FN Model 30: The First Belgian BAR

FN played a role in the production of Polish wz.28 BARs, and in the process obtained a copy of the technical package for the weapon, and converted it to metric measurements. Under the supervision of Dieudonne Saive, this was used as the basis for FN’s own BAR production, called the Modelé 30. Production was done with a license from Colt, who owned the rights to Browning’s patents on the BAR.

The Model 30 was basically a Colt R75 (Model 1925), but incorporated a few improvements. Most significantly, the male and female parts of the gas system were swapped, which prevented carbon from building up and eventually jamming the gas piston. In addition, the bolt removal latch was improved form he US pattern, and the Polish wz.28 style rear sight was used. Lastly, a rate-reduction mechanism oil the fire control group gave the gun “slow” and “fast” settings, of roughly 350rpm and 600 rpm instead of the traditional semi and full auto settings.

Production began in 7.65mm, and the Belgian Army adopted the weapon, taking deliveries form 1930 until occupation in 1940. The Model 30 was also made in 8mm Mauser, and exported to China and Ethiopia. The design was fairly quickly supplanted in 1932 by the FN Modelé D, which added a quick-change barrel mechanism to the design, and this pattern sold more widely.

4 Comments

  1. It’s always been a puzzle to me why the US didn’t make many of these improvements to the BAR on their own, just happy to issue the M1918A2, which while a decent Automatic Rifle in the A1 format, the A2 is one of those “neither fish, nor fowl…” affairs. I still find it baffling that they spent all that money on the M1, and did very little to improve the MG suite we went to war with… M1917 and M1919 were decent, but they were not state of the art in the late 1930s. Nor was the BAR, by any stretch of the imagination.

    You have to wonder how many GIs we lost due to poor MG systems and inadequate doctrine. Ah, well… FN, at least, learned from all this, and we have the M240/MAG58 to show for it, the final expression of John Browning’s genius and Saive’s adaptations of it.

  2. Kirk:

    Apart from bureaucratic inertia, I can only imagine that money, or the lack thereof, must have been behind it. A lot must have been spent on the development of the M1 rifle. Since the existing machine guns worked well enough, I doubt there was much will to change them.
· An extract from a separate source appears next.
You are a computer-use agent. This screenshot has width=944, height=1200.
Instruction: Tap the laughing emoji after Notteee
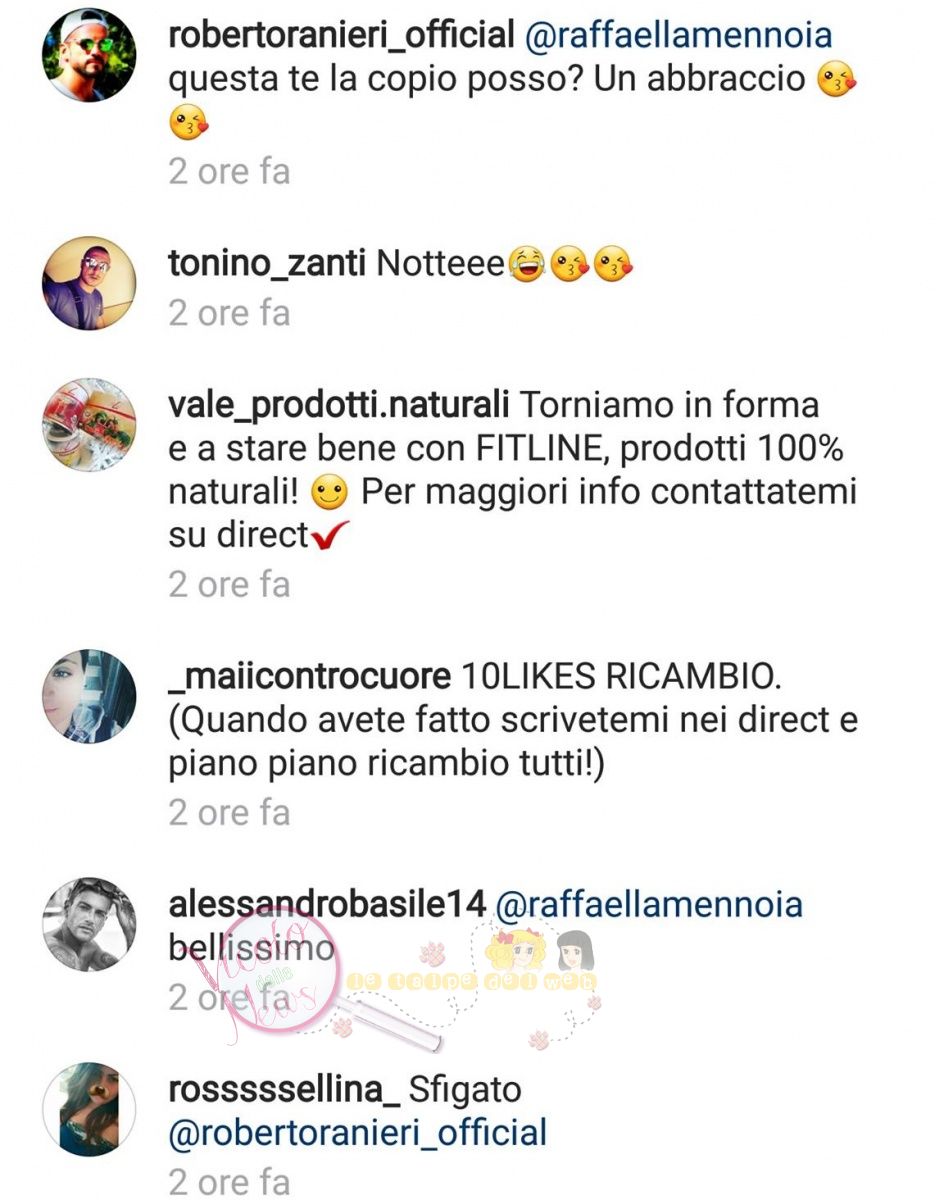tap(524, 265)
    I have always found the M1919A4 a bit of an anomaly. The US Army classed it as a light machine gun, but it is not an LMG as we would understand it. Obviously, compared to the M1917 it is light and portable, and so enables firepower to be brought to bear quite quickly. So the rifle platoon would have automatic fire from the BAR, backed up by the M1919A4 at the company level. The powers that were must have thought that, given budgetary constraints, this would do. When WWII came along, the budgetary constraints were no more, but it would have been no time to start making Bren guns. The mix of BARs and M1919A4s, allied to a semi-automatic rifle, seems to have given American soldiers sufficient firepower for the time.

  3. I’ve always had problems with the dual rate of automatic fire vs. semi-auto and full-auto thing.
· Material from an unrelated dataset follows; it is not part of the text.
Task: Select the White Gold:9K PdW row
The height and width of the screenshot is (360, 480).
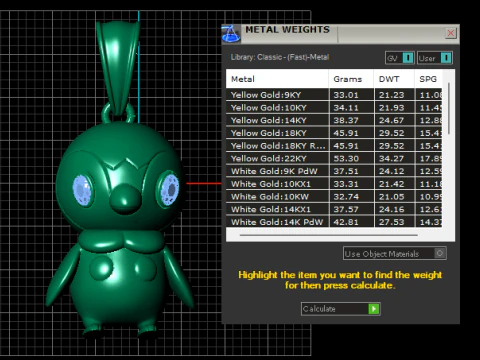Action: tap(334, 171)
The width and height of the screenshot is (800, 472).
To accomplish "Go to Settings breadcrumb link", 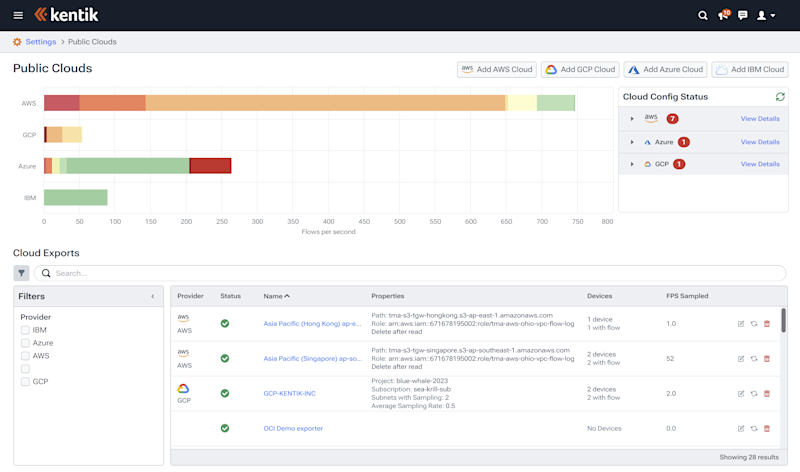I will pyautogui.click(x=41, y=42).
    Even allowing for firing from an open bolt, the M1918 was pretty accurate firing off the bipod or a rest on single-shot. The dual rate autofire setup basically gave you the choice of “Difficult to control” at 350 R/M and “Pretty much uncontrollable” at 750.

    Ideally, the BAR should have had the same setup as the later FG42. Closed bolt on single-shot, open-bolt on full-auto. Plus a RoF that was in the range of the resonance frequency of the action, which would have been about 450-500 R/M.

    The moral is “Machine rifles are not light machine guns, and vice versa”.